LS Power and Nevada Power officials say excess capacity generated by their proposed plants in White Pine County can be sold on the grid. Spokesmen say transmission lines directly connecting the state's north and south energy grids for the first time will be crucial to meeting future Las Vegas demand.

LS Power will reserve 200 megawatts of capacity on its transmission line for wind power generated in White Pine County, while Nevada Power will reserve 300 megawatts of capacity for wind power. Additionally, Denis says, his company's project will enable Southern Nevada to capture power generated through clean, renewable geothermal plants in Northern Nevada.

Wagner, with the Utah Sierra Club, says the industry is painting a rosy picture, but doesn't say there are likely to be real consequences down the road. At least in part, scientists blame global warming on carbon building up in the atmosphere. Carbon is a by-product of burning fossil fuels such as coal.

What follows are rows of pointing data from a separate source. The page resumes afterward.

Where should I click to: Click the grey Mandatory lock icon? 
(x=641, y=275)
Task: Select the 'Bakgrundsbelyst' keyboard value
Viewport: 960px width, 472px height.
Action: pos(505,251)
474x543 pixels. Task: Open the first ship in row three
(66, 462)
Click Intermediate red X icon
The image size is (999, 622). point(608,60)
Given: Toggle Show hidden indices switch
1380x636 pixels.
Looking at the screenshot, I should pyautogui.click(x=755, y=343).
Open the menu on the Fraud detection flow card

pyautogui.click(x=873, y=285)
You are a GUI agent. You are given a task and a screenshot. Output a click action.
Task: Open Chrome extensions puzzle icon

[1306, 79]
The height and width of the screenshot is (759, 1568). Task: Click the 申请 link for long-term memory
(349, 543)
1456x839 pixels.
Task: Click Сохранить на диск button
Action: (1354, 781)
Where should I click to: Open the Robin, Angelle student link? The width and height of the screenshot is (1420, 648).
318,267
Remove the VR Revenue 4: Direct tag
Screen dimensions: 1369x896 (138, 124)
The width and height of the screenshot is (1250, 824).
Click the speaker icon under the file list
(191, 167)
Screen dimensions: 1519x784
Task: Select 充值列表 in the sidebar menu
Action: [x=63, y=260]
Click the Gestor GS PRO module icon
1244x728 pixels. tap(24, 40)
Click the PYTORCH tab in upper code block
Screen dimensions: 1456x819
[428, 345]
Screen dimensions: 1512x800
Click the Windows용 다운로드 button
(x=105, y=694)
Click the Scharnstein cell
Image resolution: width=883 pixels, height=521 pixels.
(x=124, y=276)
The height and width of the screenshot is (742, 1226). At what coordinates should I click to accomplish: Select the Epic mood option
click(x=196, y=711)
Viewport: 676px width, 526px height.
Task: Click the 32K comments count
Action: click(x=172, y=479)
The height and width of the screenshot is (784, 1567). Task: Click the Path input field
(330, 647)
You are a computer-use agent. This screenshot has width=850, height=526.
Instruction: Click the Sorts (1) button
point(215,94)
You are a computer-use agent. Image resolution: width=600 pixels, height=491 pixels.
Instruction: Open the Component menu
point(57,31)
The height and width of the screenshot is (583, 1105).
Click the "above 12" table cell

While the Bush administration has made it easier to build coal plants now, the costs for controlling coal emissions are going to be passed on to ratepayers in the future, Wagner says.

"It's all part of the coal rush that's going on," he says. "There's 120 new coal plants slated to open around the country ¦ Many of these plants tend to be built in very remote rural areas and have to have huge transmission lines to bring the power to urban areas."

Ultimately, a "carbon tax" or new carbon-control technologies will have to be installed, and utility customers will have to pay those costs, Wagner says.

That concern is echoed by Eric Witkoski, the Nevada consumer advocate, who has a statutory responsibility to look out for ratepayers:

"There are concerns because they (Nevada Power officials) are proposing a $3 billion plant. The proposal is similar to what LS Power has on the drawing board at this point. I don't know if there's room for two power plants."

Pollution issues may have to be considered when looking at the financial picture, he says.

"Are we going to be looking at a carbon tax or something?" Witkoski asks. "That's where you do get to the heart of the analysis."

He adds that the construction of the transmission plants does have the potential to spur sales of renewable "green" energy from wind or geothermal sources to Las Vegas.

Wagner, however, is skeptical about the energy companies' commitment to such sources.

"For every coal-fired power plant you see approved, that just throws a big wet rag on the market for renewable energy," he says. "The market will be saturated with fossil fuel-based electricity."

Those concerns, however, are a world away from John Chachas, a White Pine County commissioner. The cash-strapped county, with a population of fewer than 10,000, is hungry for investment. Two power-plant projects make Chachas twice as happy.

"There's water. There's air quality. There's wide-open spaces," he says. "If they both want to come here, the doors are open."